[Document and screenshot pointing entries]
>> START

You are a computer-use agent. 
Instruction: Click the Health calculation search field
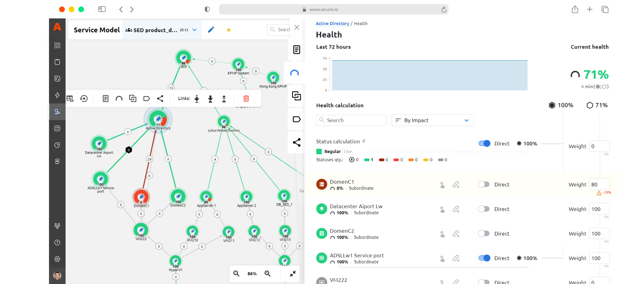pos(351,120)
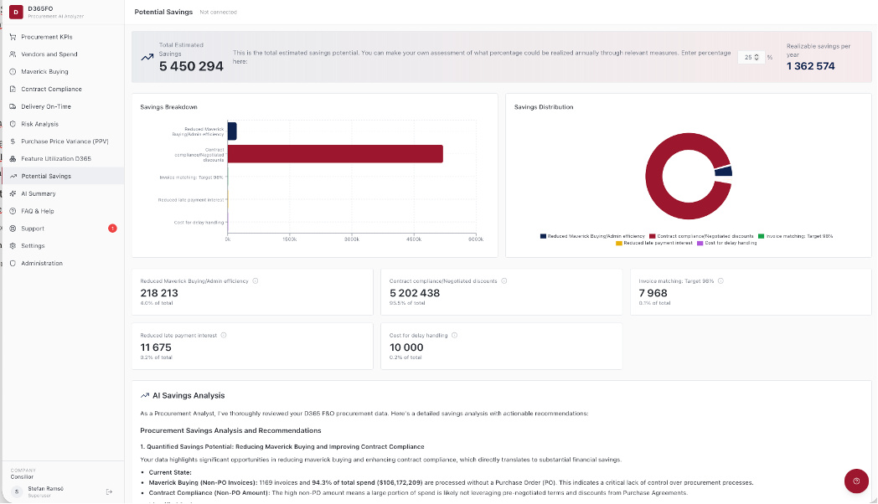The height and width of the screenshot is (504, 878).
Task: Click the red Contract compliance bar in chart
Action: (335, 154)
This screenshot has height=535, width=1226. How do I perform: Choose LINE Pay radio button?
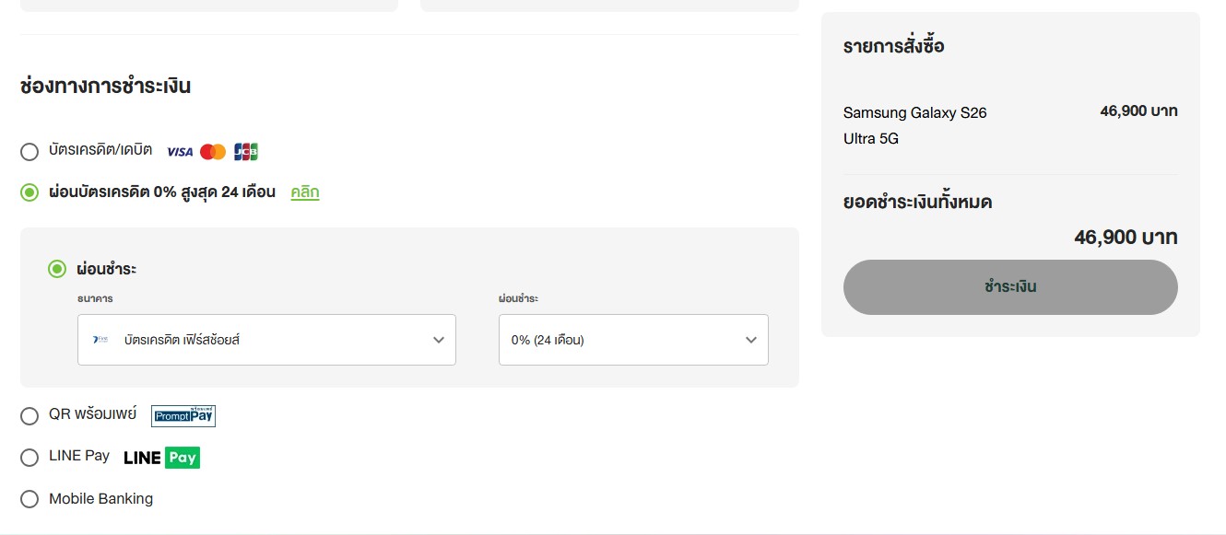pyautogui.click(x=29, y=458)
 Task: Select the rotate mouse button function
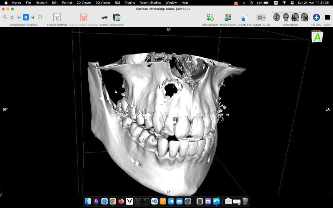tap(12, 17)
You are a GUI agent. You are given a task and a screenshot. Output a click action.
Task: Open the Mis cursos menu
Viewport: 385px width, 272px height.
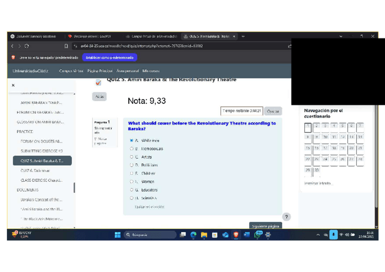pyautogui.click(x=151, y=71)
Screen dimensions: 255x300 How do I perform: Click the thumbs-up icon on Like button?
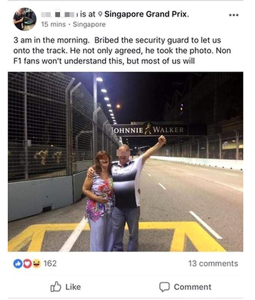click(x=56, y=287)
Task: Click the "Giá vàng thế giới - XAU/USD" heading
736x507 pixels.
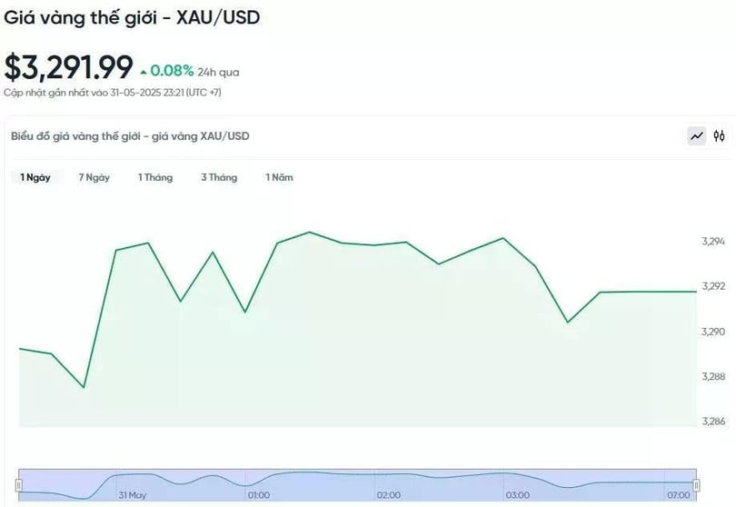Action: (x=132, y=17)
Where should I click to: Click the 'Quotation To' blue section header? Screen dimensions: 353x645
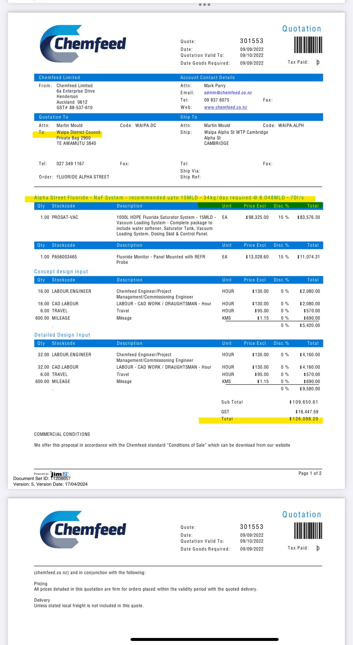point(53,117)
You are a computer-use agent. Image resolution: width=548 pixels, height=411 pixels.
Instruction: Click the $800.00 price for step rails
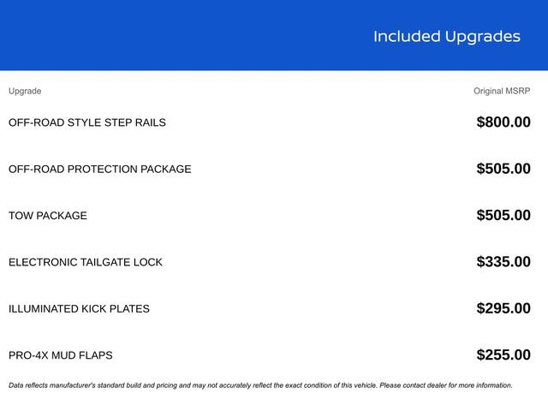(x=503, y=122)
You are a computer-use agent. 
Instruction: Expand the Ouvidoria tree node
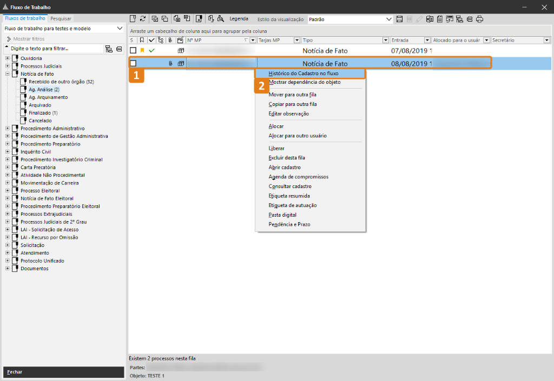tap(8, 58)
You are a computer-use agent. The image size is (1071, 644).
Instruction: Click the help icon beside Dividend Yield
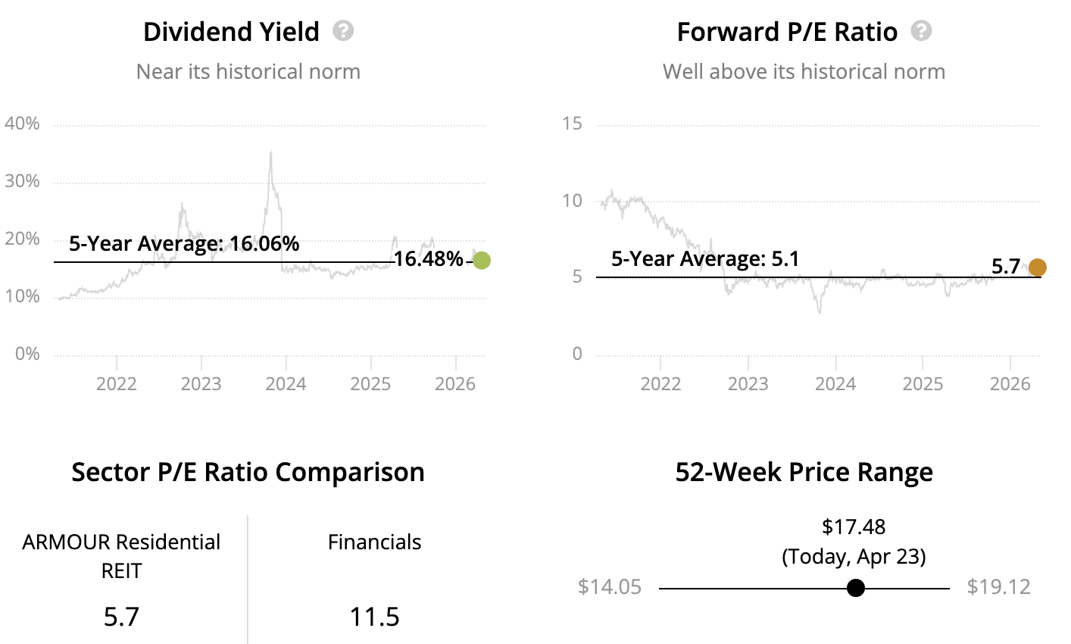click(x=343, y=31)
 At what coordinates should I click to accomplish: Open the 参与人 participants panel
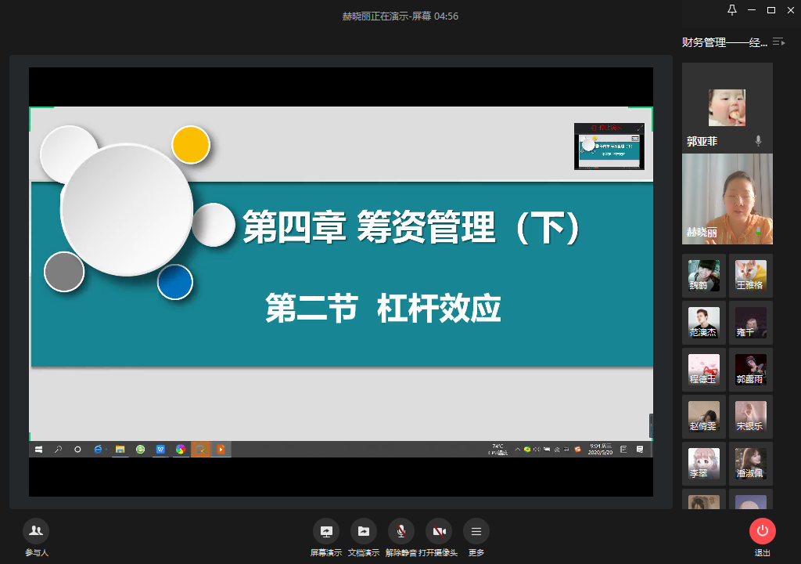coord(35,531)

>> END

• BRIEF
Rewrite every entry above, changing each "computer-use agent" to "screen-control agent" and keeping everything else the same. Omit the pictures from your answer.

• ANSWER FOR THE TASK
You are a screen-control agent. 
Instruction: Click the Health calculation search field
pos(351,120)
The height and width of the screenshot is (504, 878).
Task: Click the red Contract compliance bar in chart
Action: (335, 154)
This screenshot has height=535, width=1226. How do I perform: Choose LINE Pay radio button?
pyautogui.click(x=29, y=458)
 Task: Select the rotate mouse button function
tap(12, 17)
You are a GUI agent. You are given a task and a screenshot. Output a click action.
Task: Open the Mis cursos menu
Viewport: 385px width, 272px height.
pyautogui.click(x=151, y=71)
Screen dimensions: 255x300 How do I perform: Click the thumbs-up icon on Like button?
click(x=56, y=287)
Task: Click the "Giá vàng thế giới - XAU/USD" heading
736x507 pixels.
Action: (x=132, y=17)
Where should I click to: Click the 'Quotation To' blue section header? Screen dimensions: 353x645
point(53,117)
You are a screen-control agent. Image resolution: width=548 pixels, height=411 pixels.
Instruction: Click the $800.00 price for step rails
(x=503, y=122)
You are a screen-control agent. 
Instruction: Expand the Ouvidoria tree node
tap(8, 58)
You are a screen-control agent. The image size is (1071, 644).
Instruction: Click the help icon beside Dividend Yield
click(x=343, y=31)
 At what coordinates should I click to accomplish: Open the 参与人 participants panel
coord(35,531)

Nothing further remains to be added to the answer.